A Few Thoughts About Photography.........

Photography Is More Than Just Cameras and Equipment

23/02/2024
When learning photography and now whilst teaching photography, I often feel that there is something missing. That there is something beyond the usual technical issues of resolution, exposure settings, white balance etc. That there must be more to photography.
An understanding of this issue may be seen in a book that I am currently reading, “At The Loch Of The Green Corrie” by Andrew Greig.
The book is one of those that can not be simply summed up in a few words. It is a book with numerous layers and hidden depths that map out a wandering narrative covering many issues. It is a book which Billy Connolly says allows you to luxuriate in the most beautiful use of the English language borne along by the love of one gifted poet for a recognised master of the melancholy.
In essence, the book revolves around a promise made to the Scottish Poet Norman MacCaig by Greig to seek out and fish at small secretive lochan that was a favourite haunt of MacCaigs'. The search for the illusive lochan took in days of outdoor living, meetings and fishing with friends in the remote hills of the far North West of Scotland.
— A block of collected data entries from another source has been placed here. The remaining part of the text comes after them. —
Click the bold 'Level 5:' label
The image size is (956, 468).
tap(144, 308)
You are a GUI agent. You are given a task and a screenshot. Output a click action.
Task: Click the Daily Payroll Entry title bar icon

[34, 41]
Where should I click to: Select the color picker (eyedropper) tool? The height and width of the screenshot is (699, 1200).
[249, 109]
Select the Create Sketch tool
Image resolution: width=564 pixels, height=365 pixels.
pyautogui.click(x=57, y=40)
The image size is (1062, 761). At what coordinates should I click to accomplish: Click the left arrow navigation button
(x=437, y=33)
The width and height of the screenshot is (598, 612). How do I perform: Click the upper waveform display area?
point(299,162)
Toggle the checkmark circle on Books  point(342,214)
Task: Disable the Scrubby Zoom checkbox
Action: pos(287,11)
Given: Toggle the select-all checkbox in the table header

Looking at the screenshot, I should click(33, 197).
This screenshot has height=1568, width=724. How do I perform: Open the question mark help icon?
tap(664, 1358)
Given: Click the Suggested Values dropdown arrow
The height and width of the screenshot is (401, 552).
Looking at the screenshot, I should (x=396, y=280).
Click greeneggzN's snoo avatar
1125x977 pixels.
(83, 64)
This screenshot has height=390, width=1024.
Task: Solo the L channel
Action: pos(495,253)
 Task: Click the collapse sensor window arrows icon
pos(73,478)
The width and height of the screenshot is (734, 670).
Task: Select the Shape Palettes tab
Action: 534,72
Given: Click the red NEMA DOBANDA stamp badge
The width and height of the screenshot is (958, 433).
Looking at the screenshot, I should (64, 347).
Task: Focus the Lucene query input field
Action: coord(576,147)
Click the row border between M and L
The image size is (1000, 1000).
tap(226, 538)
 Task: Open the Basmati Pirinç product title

The search finally leads to the waters of the Green Corrie, which would come to reflect Greig's own life, his thoughts on poetry, geology and land ownership in the Highlands and the ambiguous roles of whisky, love and male friendship.
Early on in the book Greig talks about the idea of “transmission”, the idea of indirect learning, not through practice or development of skills but though absorbing ideas and more importantly values.
“When the young writers of my generation sat, listened, talked and drank with Norman and his peers, we were getting transmission. It was not one of technique so much as values.”
Greig illustrates his point by describing how his two fishing companions fish with a grace and ease, not borne of good technique, but rather of years of watching and observing their farther fishing. Absorbing his values.
Likewise, learning photography must surely be about more than just learning good technique or understanding what and what can not be photographed and how. It needs to be much more than that. It has to involve absorbing and understanding the wider values of those who have gone before, about absorbing “transmission” from those around us and those we respect and with whom we share our passion for photography.
Maybe this was eluded to by Ansel Adams when he said,

“You don't make a photograph just with a camera. You bring to the act of photography all the pictures you have seen, the books you have read, the music you have heard, the people you have loved.”